Suyitno pernah jualan bakso sapi di Denpasar. Tapi karena isu formalin dan bakso daging tikus, jualan Suyitno sepi pembeli. Setelah sempat berhenti sebentar, dia diajak temannya untuk ikut jualan bakso babi. Awalnya dia ragu karena jualan bakso babi. Lalu dia pulang ke Genteng dan konsultasi dengan keluarga. Oleh keluarganya diperbolehkan. Alasannya, hanya jualan, bukan makan dagingnya. Juga jualnya ke orang Hindu, bukan orang Islam. “Aku kan juga ora mangan,” katanya dalam logat Jawa.

Jualan bakso babi, menurut Suyitno, hasilnya memang lumayan. Ketika jual bakso sapi, dia bisa dapat maksimal Rp 50.000 per hari. Tapi sekarang dia dapat minimal Rp 100.000 per hari. Hasil itu dipakai untuk mengembalikan modal usaha dan bagi hasil Rp 15.000 pada bosnya, Ida Bagus Arianto.

Gus Tut, demikian dia biasa dipangil, mengaku mulai jualan bakso sejak Februari lalu. Awalnya dia ditawari pedagang bakso sapi yang kos di rumahnya. Pedagang bakso itu mengeluh sebab makin hari makin sedikit dagangannya habis. Kebetulan, Gus Tut sudah biasa bikin bakso membantu pedagang tersebut. Di sisi lain, bakso babi di Negara juga seperti jamur di musim hujan: bermunculan di berbagai tempat.

Karena itu, Gus Tutu mulai membuat bakso babi. Tiga pedagang bakso sapi yang kos di rumahnya, dan semuanya muslim, pun jualan bakso tersebut. Sebagai toleransi, bapak tiga anak ini membuat aturan pedagang itu tidak boleh membeli daging ataupun membuat bakso. “Agar tidak ada kesan saya memaksa mereka jualan,” tambah anak mantan jaksa ini.

Baru seminggu jualan, anak buahnya sudah bertambah. Kini anak buah Gus Tut ada tujuh orang. Tiga nak Jawa dan empat orang Bali. Bagi Gus Tut yang juga aktif di Lembaga Swadaya Masyarakat (LSM) ini, tak ada masalah dengan lokal dan non-lokal. “Saya sebenarnya mancing saja biar orang Bali tidak jual tanah untuk beli bakso,” katanya. Melalui usaha dagang bakso babi saat ini, Gus Tut ingin mengubah anekdot satir soal bakso dan tanah itu tadi.

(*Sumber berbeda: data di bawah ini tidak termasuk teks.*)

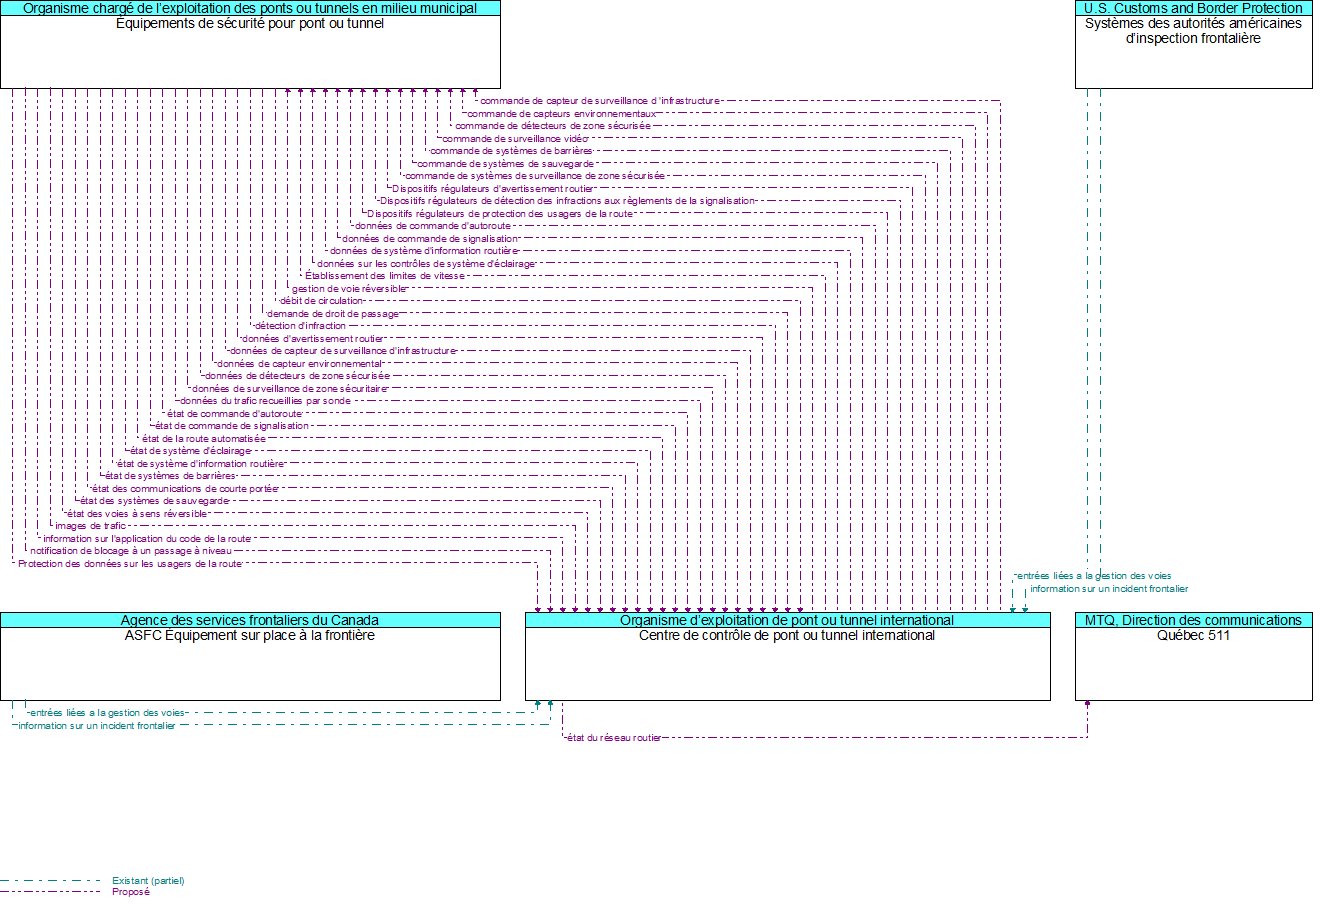Screen dimensions: 1322x909
Task: Click the 'commande de surveillance vidéo' flow label
Action: coord(515,139)
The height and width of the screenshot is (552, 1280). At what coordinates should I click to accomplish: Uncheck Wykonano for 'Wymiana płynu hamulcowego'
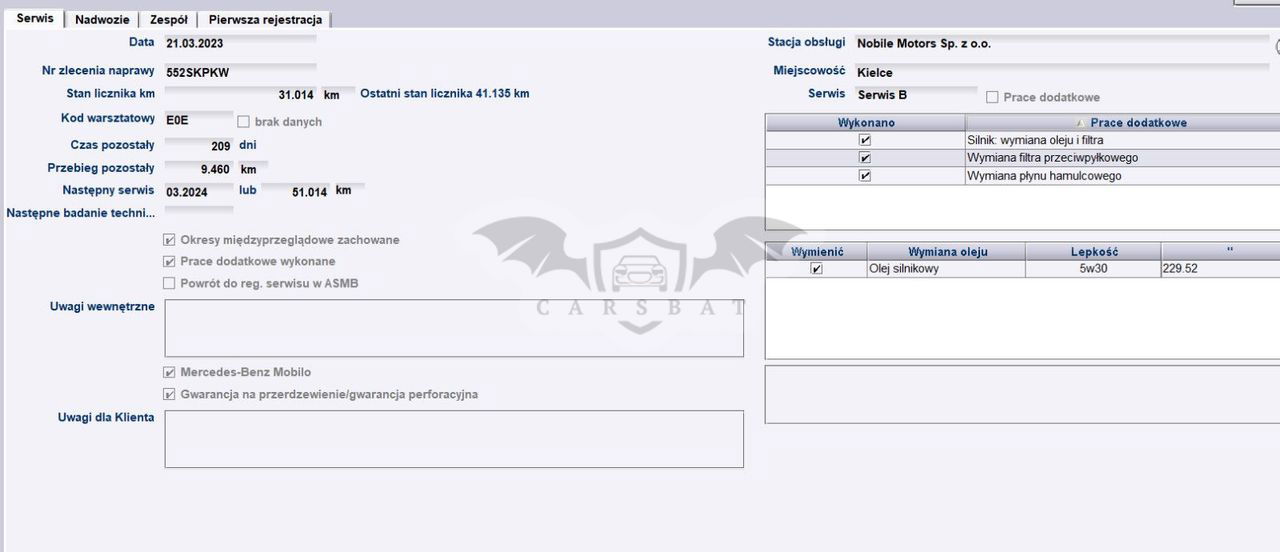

Selain itu, jualan bakso babi ini bagi Gus Tut juga jadi semacam “perlawanan” terhadap Koperasi Krama Bali yang terlalu mengedepankan identitas lokal sehingga terkesan anti-pendatang. Karena itulah dia cuek saja mempekerjakan anak buah bukan orang Bali. Anak buahnya juga tak harus memakai kamen atau udeng. Sedangkan penggunaan kata-kata Ajeg Bali di gerobak, menurutnya, untuk menunjukkan bahwa pemilik bakso itu juga peduli pada Bali.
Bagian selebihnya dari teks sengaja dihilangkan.